Yes, you can. You can compute a confidence interval for the proportion of heart attacks to be expected among aspirin takers, based on your sample, and that’s the subject of this chapter. We’ll get back to the doctors and their aspirin later, but first, let’s do an example with M&Ms.

9A1.  Confidence Interval for p (Binomial Data)

Example 1: You take a random sample of 605 plain M&Ms, and 87 of them are red. What can you say about the proportion of reds in all plain M&Ms?

For all the cases you’ll study in this course, the point estimate — the mean or proportion of your sample — is at the middle of the confidence interval. But that’s not true for some other cases, such as estimating the standard deviation of a population. For those cases, computing the margin of error is uglier.

Computing a Confidence Interval

As you might expect, your TI-83/84 and lots of statistical packages can compute confidence intervals for you. But before doing it the easy way, let’s take a minute to understand what’s behind computing a confidence interval.

You can compute an interval to any level of confidence you desire, but 95% is most common by far, so let’s start there. How do you use those 87 reds in a sample of 605 M&Ms to estimate the proportion of reds in the population, and have 95% confidence in your answer?

In Chapter 8, you learned how to find the sampling distribution of p̂. Given the true proportion p in the population, you could then determine how likely it is to get a sample proportion p̂ within various intervals. To find a confidence interval, you simply run that backward.

You don’t know the proportion of reds in all plain M&Ms, so call it p. You know that, if the sample size is large enough, sample proportions are ND and there’s a 95% chance that any given sample proportion will be within 2 standard errors on either side of p, whatever p is.

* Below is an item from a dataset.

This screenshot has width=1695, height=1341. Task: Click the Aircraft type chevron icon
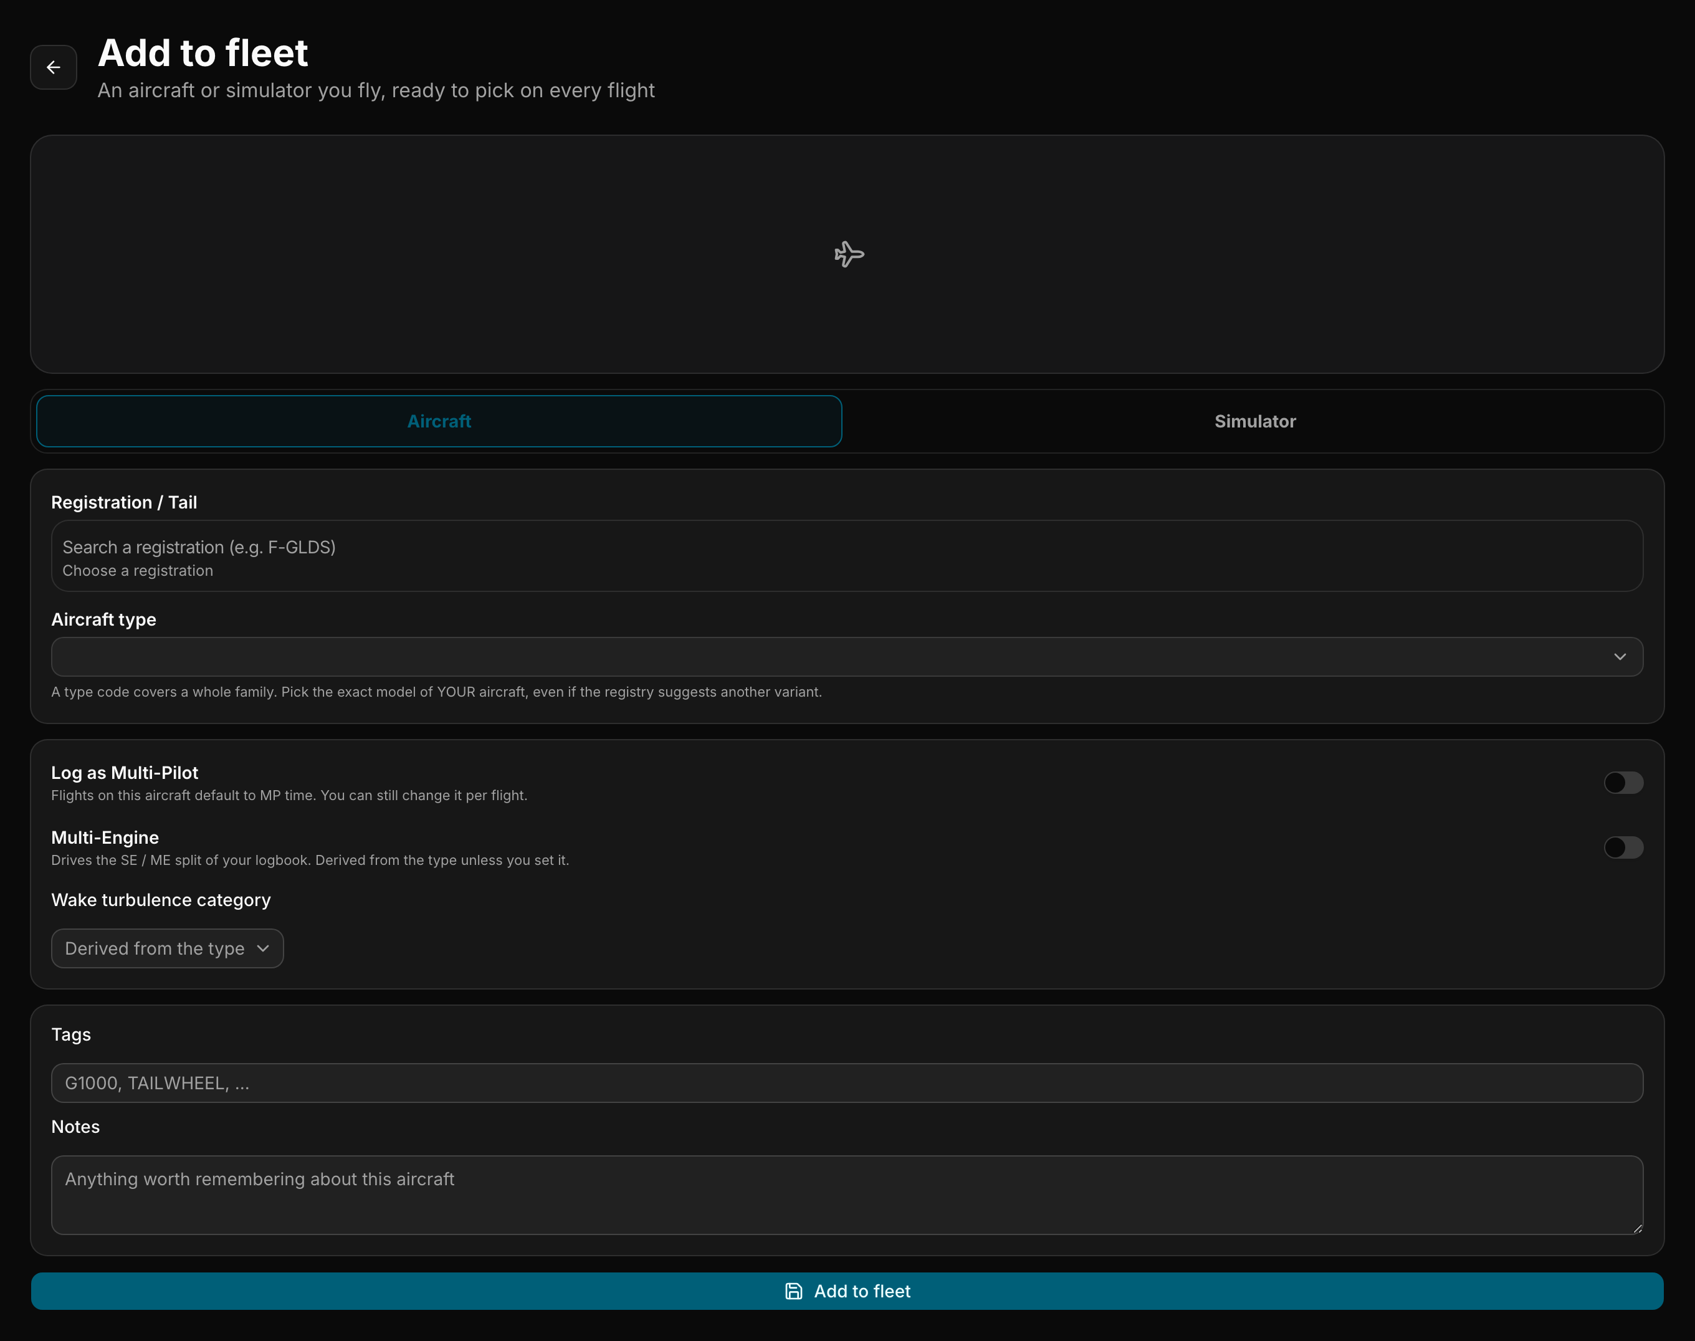1620,656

The standard error of the proportion is σ_p̂ = √pq/n. You don’t know p — that’s what you’re trying to find. Are you stuck? No, you have an estimate for p. Your point estimate for the population proportion p is the sample proportion p̂ = 87/605. You can estimate the standard error of the proportion (the SEP) by using the statistics of your sample:

σ_p̂ ≈  √(87/605)(1−87/605)/605 = 0.0142656 or about 1.4%

Two standard errors is 0.0285312 → 0.029 or 2.9%.

How good is this estimate? For decent-sized samples, it’s quite good. For example, suppose the true population proportion p is 50% or 0.5. For a sample of n = 625, the SEP is √.5(1−.5)/625 = 0.0200 or 2.00%. Your sample proportion is very, very, very unlikely to be as far away as 40% or 0.4, but even if it is then you would estimate the SEP as √.4(1−.4)/625 = 0.0196 or 1.96%, which is extremely close.

Different authors use the term “standard error” slightly differently. Some use it only for the standard deviation of the sampling distribution, which you never know exactly because you never know the population parameters exactly. Others use it only for the estimate based on sample statistics, which I computed just above. Still others use it for either computation. In practice it doesn’t make a lot of difference. I don’t see much point to getting too fussy about the terminology, given that only one of them can be computed anyway.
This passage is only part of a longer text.